# Should I?!



## neener92 (Oct 17, 2012)

Ok, I really don't need another goat but.....HAHA, ya know! I've always wanted a blue/grey Nubian ever since I was little and went to a goat farm where they had a gorgeous blue/grey nub buck. Anyway, I was looking on craigslist and came across a blue/grey nub doe for $100!
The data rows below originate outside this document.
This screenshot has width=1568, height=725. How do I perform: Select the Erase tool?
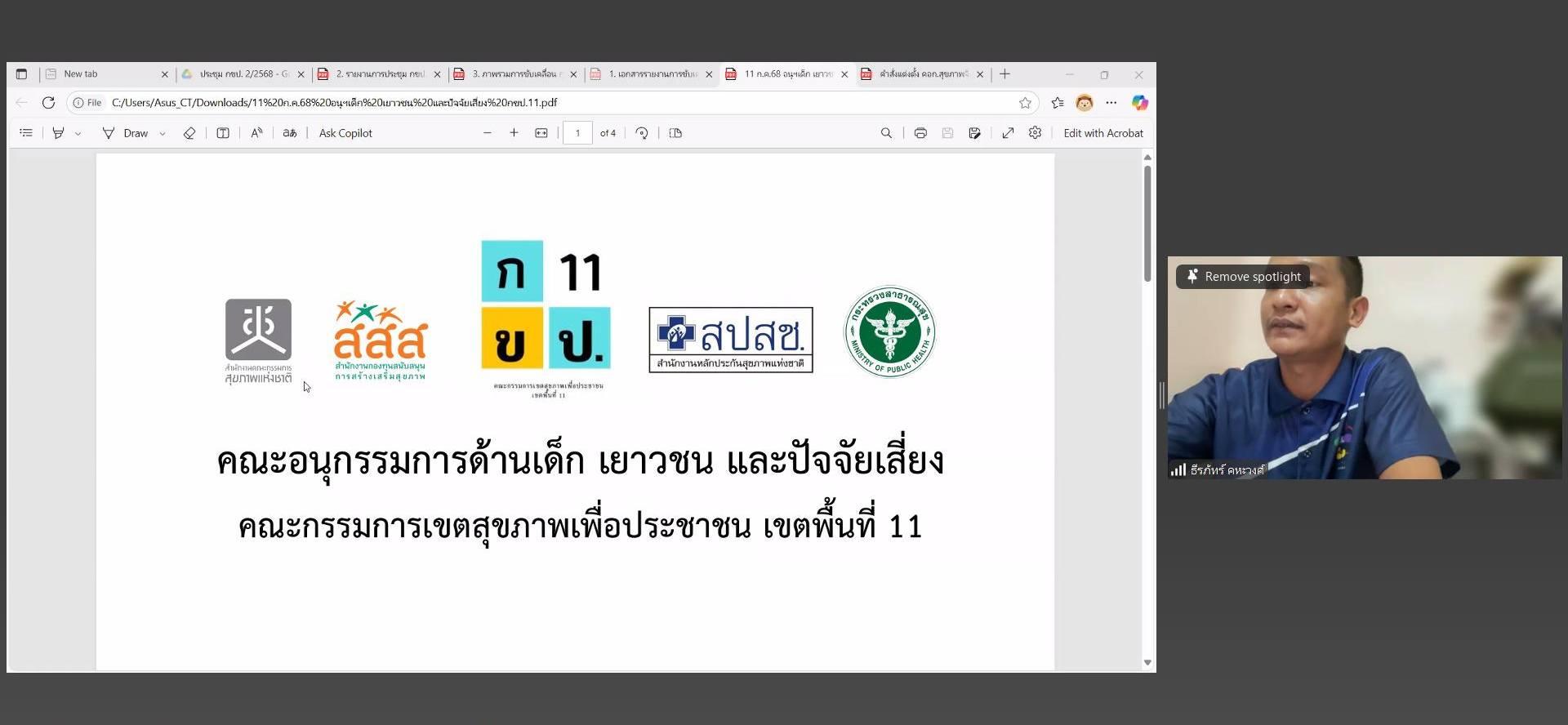tap(189, 133)
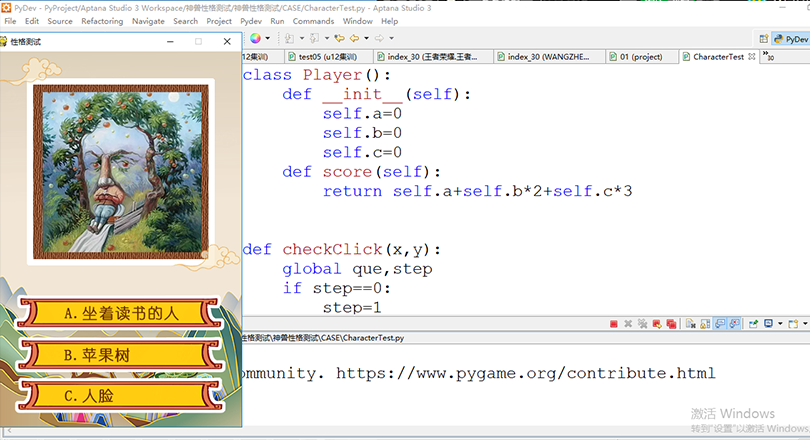Click the color wheel theme icon
The width and height of the screenshot is (810, 440).
click(255, 38)
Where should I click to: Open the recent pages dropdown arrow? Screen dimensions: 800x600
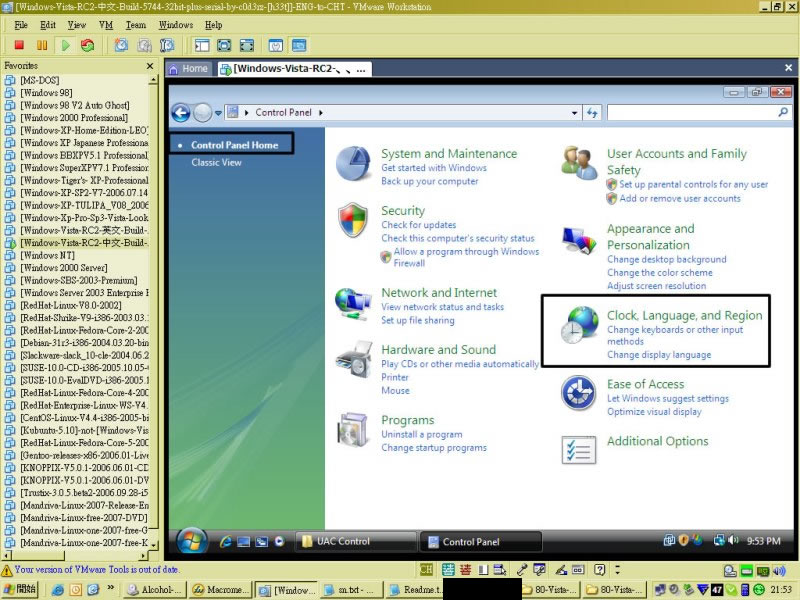point(220,113)
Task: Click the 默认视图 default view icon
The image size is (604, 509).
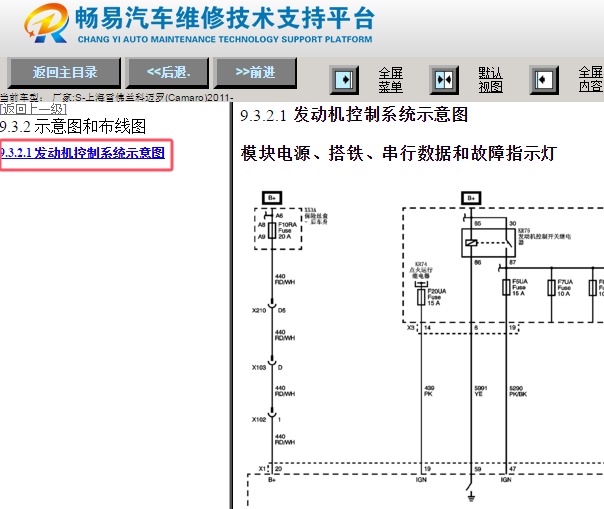Action: tap(444, 79)
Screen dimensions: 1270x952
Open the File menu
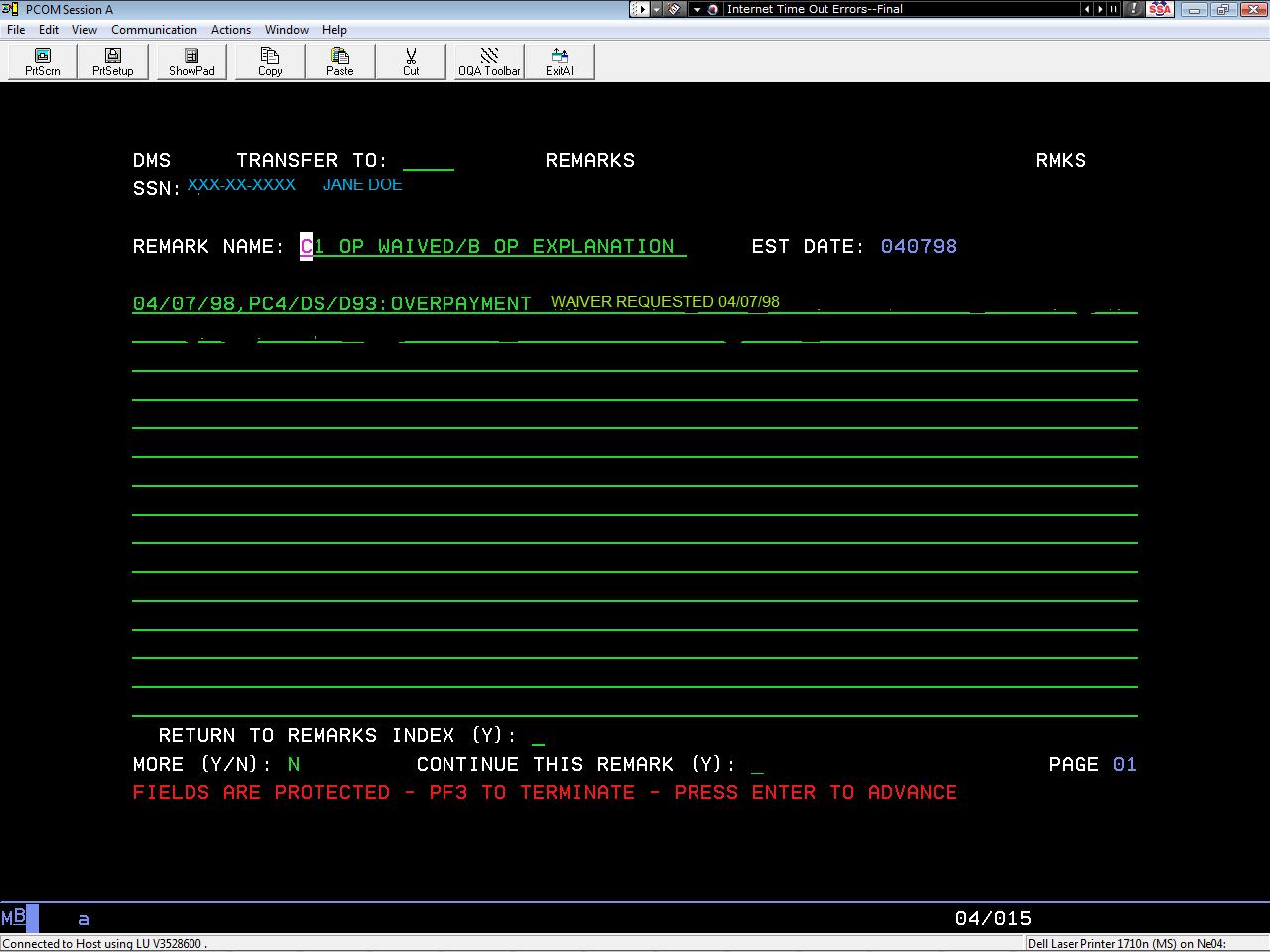coord(16,30)
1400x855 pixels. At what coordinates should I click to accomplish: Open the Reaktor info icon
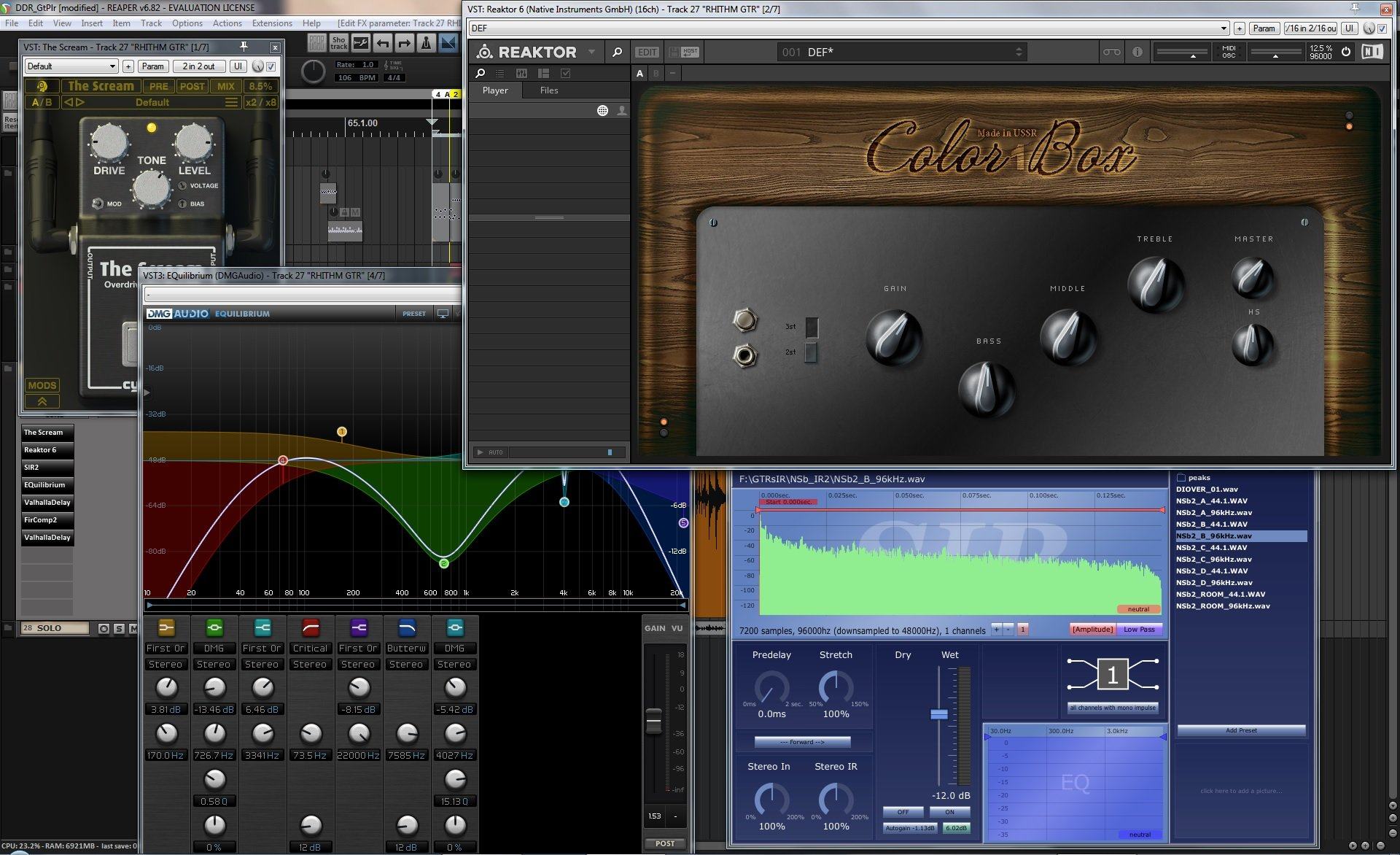coord(1137,52)
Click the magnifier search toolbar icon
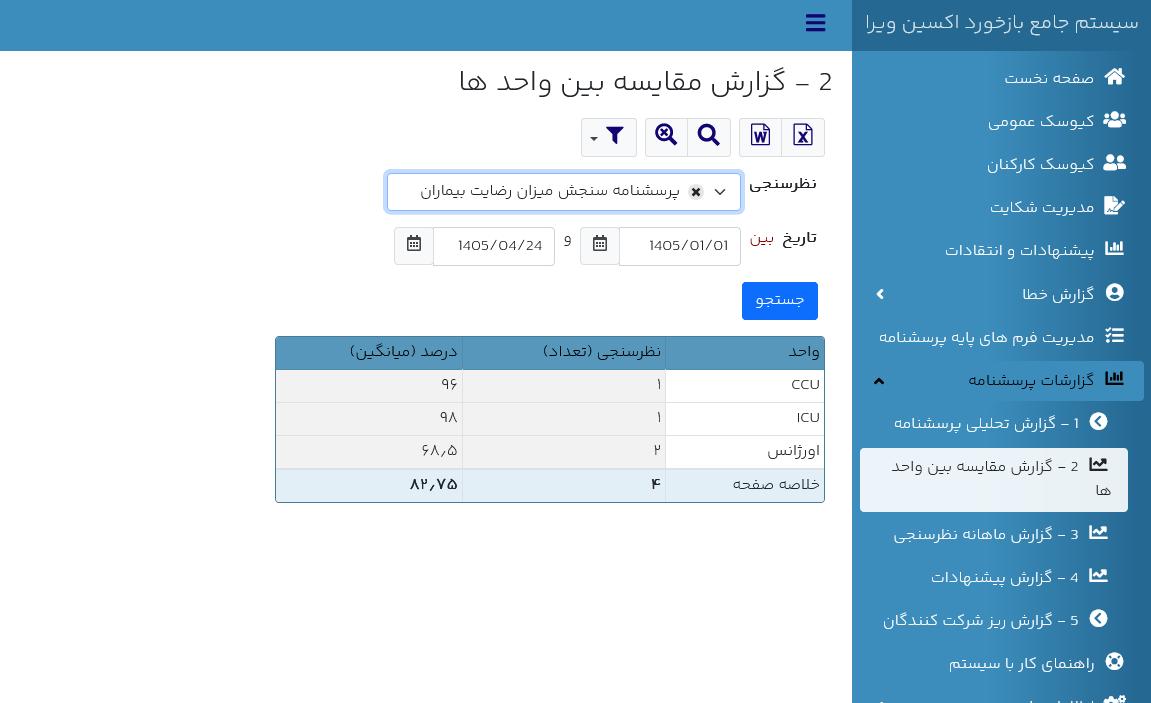Image resolution: width=1151 pixels, height=703 pixels. [x=708, y=136]
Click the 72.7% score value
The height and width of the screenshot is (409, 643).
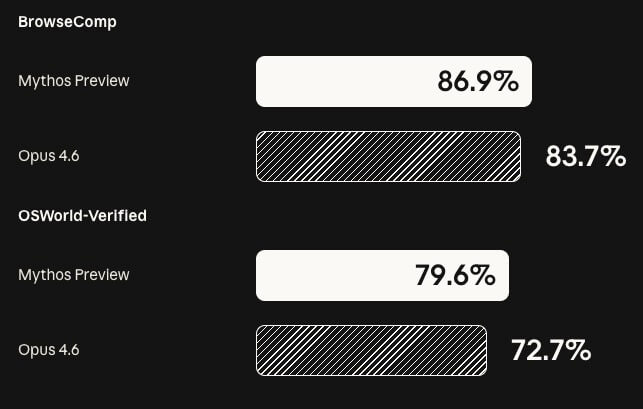coord(551,350)
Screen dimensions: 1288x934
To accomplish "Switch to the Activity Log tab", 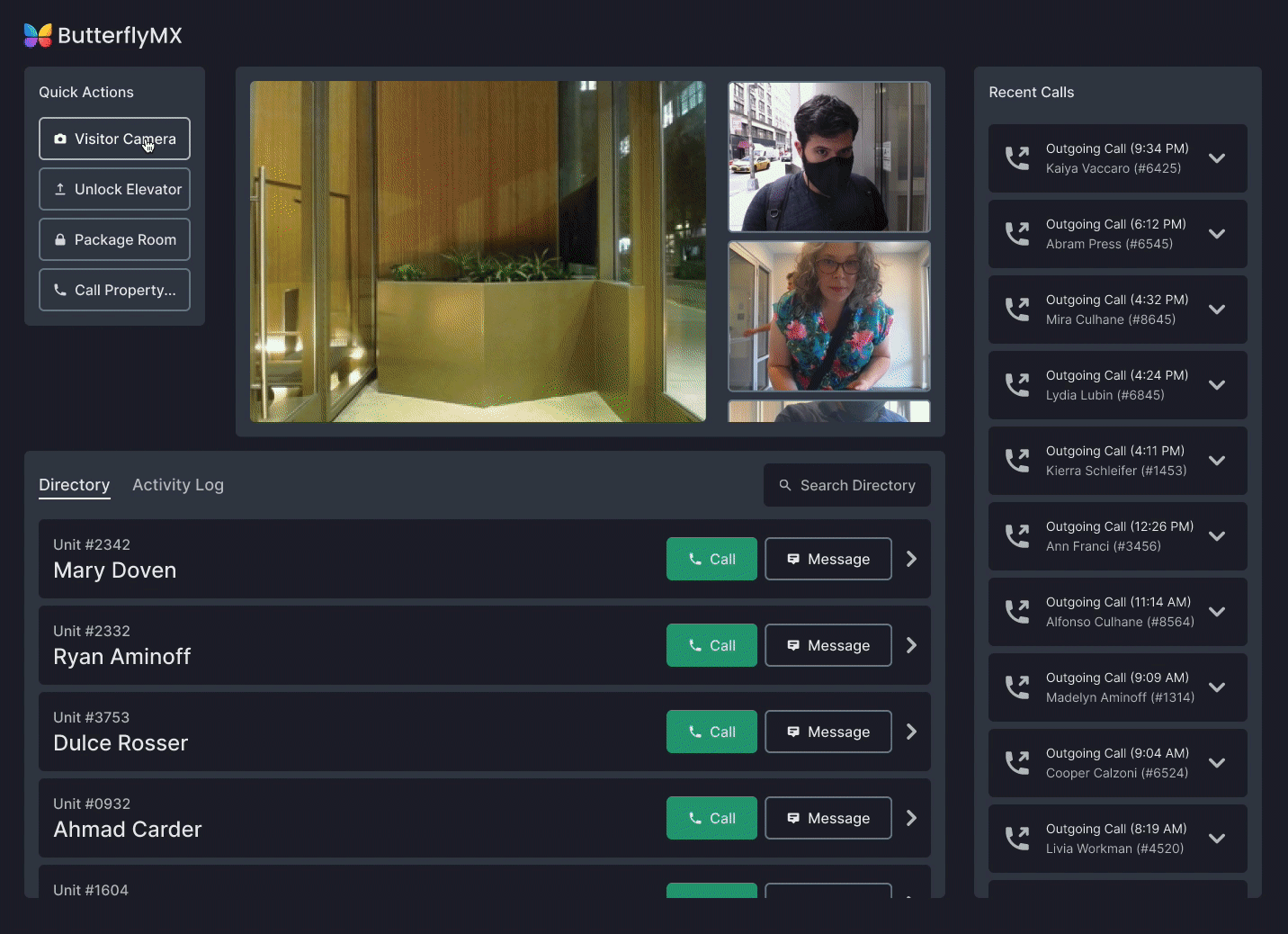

Here's the link....tell me what you think of her!
http://harrisonburg.craigslist.org/grd/3345571343.html


----------



## GLENMAR (Oct 17, 2012)

She looks great. Good price too.


----------



## TGreenhut (Oct 17, 2012)

She's beautiful!!! And registered for $100! I say get her (and I'll be jealous  )
My only concern is that I don't buy goats unless they have been tested negative for CAE, (you could ask them if she has been tested) but I don't know if you do the same or care about that.


----------



## CochinBrahmaLover=) (Oct 17, 2012)

> We are located in Highland County and are selling our two dairy goats. Both are decent milkers and are very friendly. They would be good for a family looking to raise milking goats. They are not bred, but are ready to be bred for spring kidding. They are both registered.
> 
> Purebred LaMancha Doe; "Contessa or 'Tess'"; 4 1/2 years old (born 4/27/08); black; currently milking once a day; $100
> 
> ...


Yes !!!


----------



## SkyWarrior (Oct 17, 2012)

Is it my imagination, or is she a bit thin?

I'd get her.

(We're such enablers!)


----------



## neener92 (Oct 18, 2012)

TGreenhut said:
			
		

> She's beautiful!!! And registered for $100! I say get her (and I'll be jealous  )
> My only concern is that I don't buy goats unless they have been tested negative for CAE, (you could ask them if she has been tested) but I don't know if you do the same or care about that.


I don't think she is registered. Looks kinda like she has a beard, can purebred nub does have beards?


----------



## neener92 (Oct 18, 2012)

SkyWarrior said:
			
		

> Is it my imagination, or is she a bit thin?
> 
> I'd get her.
> 
> (We're such enablers!)


She does look a little thin, but I'm guessing she was being milked not too long ago since the lamancha is still milking. Not sure though.


----------



## Straw Hat Kikos (Oct 18, 2012)

Go get her. Even if she is a little thin, you can bring her up. Go get her. lol


----------



## ksalvagno (Oct 18, 2012)

Any goat can have a beard. Most people just shave the beard off of their does. I have to admit I like the beard on my Nigerians so leave it. But I dislike it on my Alpine so I shave hers.


----------



## neener92 (Oct 18, 2012)

I'm not too worried about her being kinda thin, the black doe's coat looks really shiny.

That's what I was thinking but wasn't too sure. If I get her that beard will be gone! lol....Not too much for beards unless they are on bucks.

I emailed the lady last night and haven't got a respond yet, I tried calling today....no answer! Hopefully I get ahold of her!


----------



## neener92 (Oct 18, 2012)

The lady replied. She wants to try to sell them together first since I am not a Lamancha person. Plus, they were tested last fall for CAE and tested positive. Durn, I know I don't want them both, and I don't think I really want a tested CAE positive goat. I don't test mine but I for sure don't want one that was tested positive.

ETA: This summer she got a pretty bad case of cocci so that would be why she still looks kinda thin.


----------



## TGreenhut (Oct 18, 2012)

Oh  . Personally I would not buy her if she has tested positive CAE because I have seen what CAE does to a goat and its awful. Plus it is contagious and can spread to the goats you currently have.


----------



## neener92 (Oct 18, 2012)

TGreenhut said:
			
		

> Oh  . Personally I would not buy her if she has tested positive CAE because I have seen what CAE does to a goat and its awful. Plus it is contagious and can spread to the goats you currently have.


Yea, I don't think I'm going to get her. What a bummer!


----------